Altro principio cardine del nostro ordinamento è che la tutela penale di un bene giuridico, mediante l'introduzione di un reato, sia giustificata solo come extrema ratio, cioè quando tutti i rimedi “minori” sono stati ritenuti inidonei allo scopo.

Posto che il fine di questa norma è ottenere l'allontanamento dello straniero irregolare dal territorio italiano (tanto che se lo straniero se ne va -spontaneamente o coattivamente- prima della conclusione del processo, quest'ultimo si chiude senza condanna), la norma è perfettamente inutile perché le leggi italiane già prevedono l'espulsione coattiva dello straniero irregolare, che però non viene attuata per mancanza di fondi o di personale.

Ancora, la struttura di un reato deve prevedere la consapevolezza, colposa o dolosa, della propria condotta criminale; condotta che «consiste in una azione (o una omissione) che sia riconducibile al soggetto consapevole. Ma il reato di clandestinità non punisce una “condotta” quanto invece una “condizione”, di uno status nel quale, peraltro, versano moltissime persone; condizione costituita dal mancato possesso di un titolo abilitativo all'ingresso e alla successiva permanenza nel territorio dello Stato, che è poi la condizione tipica del migrante economico e, dunque, anche una condizione sociale, cioè propria di una categoria di persone.

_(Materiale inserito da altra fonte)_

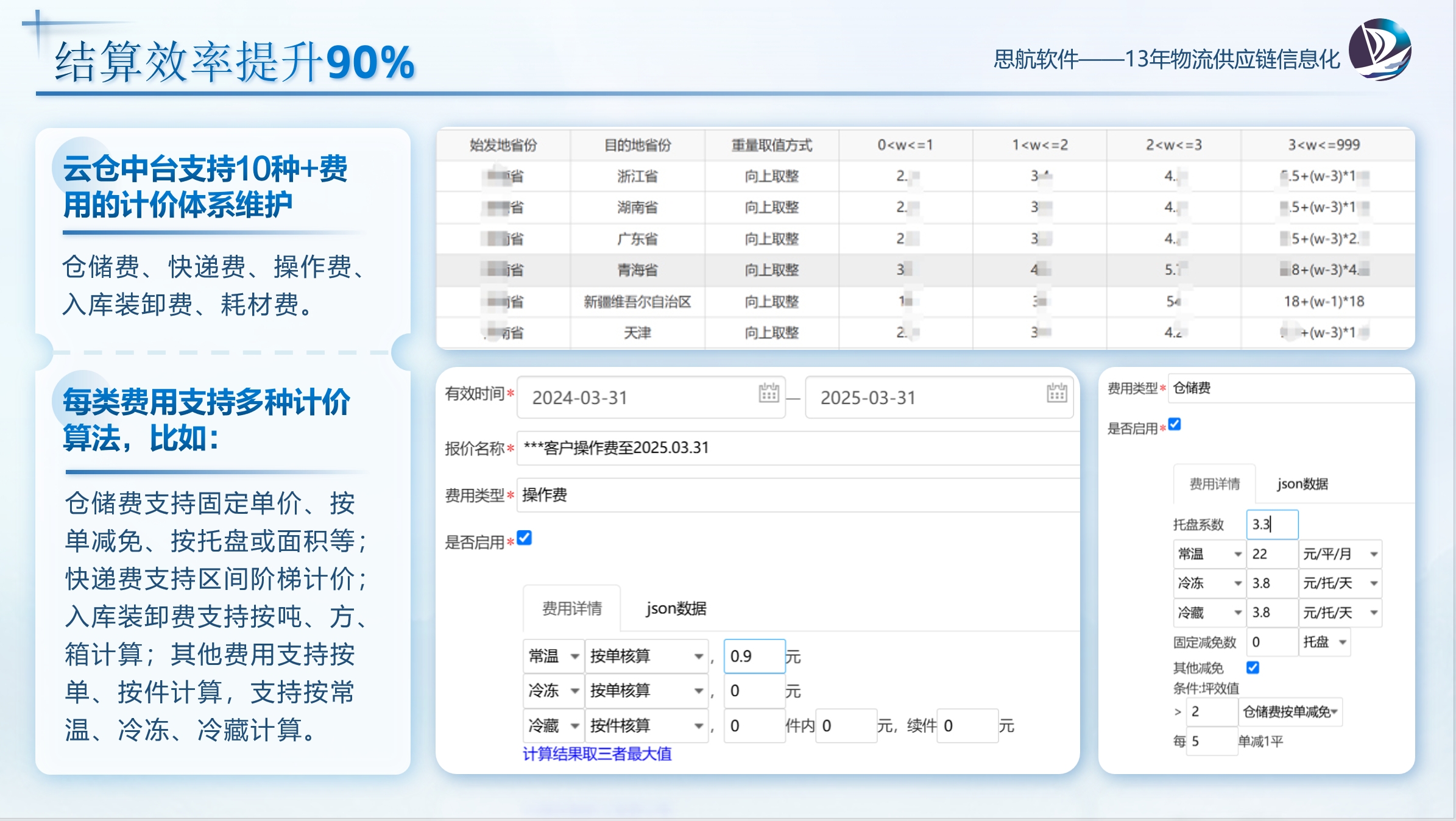Open the 托盘 unit dropdown for 固定减免数
Screen dimensions: 1456x821
click(x=1324, y=642)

Una situazione [...] difficilmente riconducibile ad una condotta volontaria e consapevole dello straniero migrante, essendo costui costretto, di regola, a fuggire dal proprio Stato di appartenenza per ragioni di sopravvivenza e a subire la sottrazione dei propri documenti (ove esistenti) da parte delle compagini criminali che organizzano i viaggi della speranza e si 'prendono cura' di lui nel luogo di destinazione?» (richiesta del PM presso il tribunale di Torino del 15 settembre 2009).

Sarà ora la Corte Costituzionale a misurare sul metro della Carta fondamentale -che tutela dalla discriminazione e dalla disparità di trattamento, proclama la dignità umana, la ragionevolezza e proporzionalità degli interventi legislativi- il reato di clandestinità. Reato figlio del fallimento dell'amministrazione pubblica nell'organizzazione economica e logistica delle espulsioni coattive; e padre, a sua volta, di un sistema criminale e criminogeno di sfruttamento delle situazioni di clandestinità.

L'introduzione di questo reato non rafforza la “sicurezza dei cittadini” (rigorosamente italiani), ma le organizzazioni criminali che sulla condizione di irregolarità ci lucrano illegalmente, forti del fatto che la propria vittima non potrà mai rivolgersi alle forze dell'ordine per sporgere una denuncia. Si pensi alla recente regolarizzazione delle colf e alle truffe organizzate in diverse aree di Italia sulle quali le Procure della Repubblica stanno indagando: moltissimi stranieri hanno pagato a fantomatiche agenzie circa 6.000,00 euro per la regolarizzazione da parte di un datore di lavoro inesistente, e proprio perché questo datore di lavoro non esiste non otterranno il permesso di soggiorno, dunque rimarranno clandestini e se volessero denunciare l'accaduto dovrebbero inevitabilmente “autodenunciarsi” per immigrazione clandestina.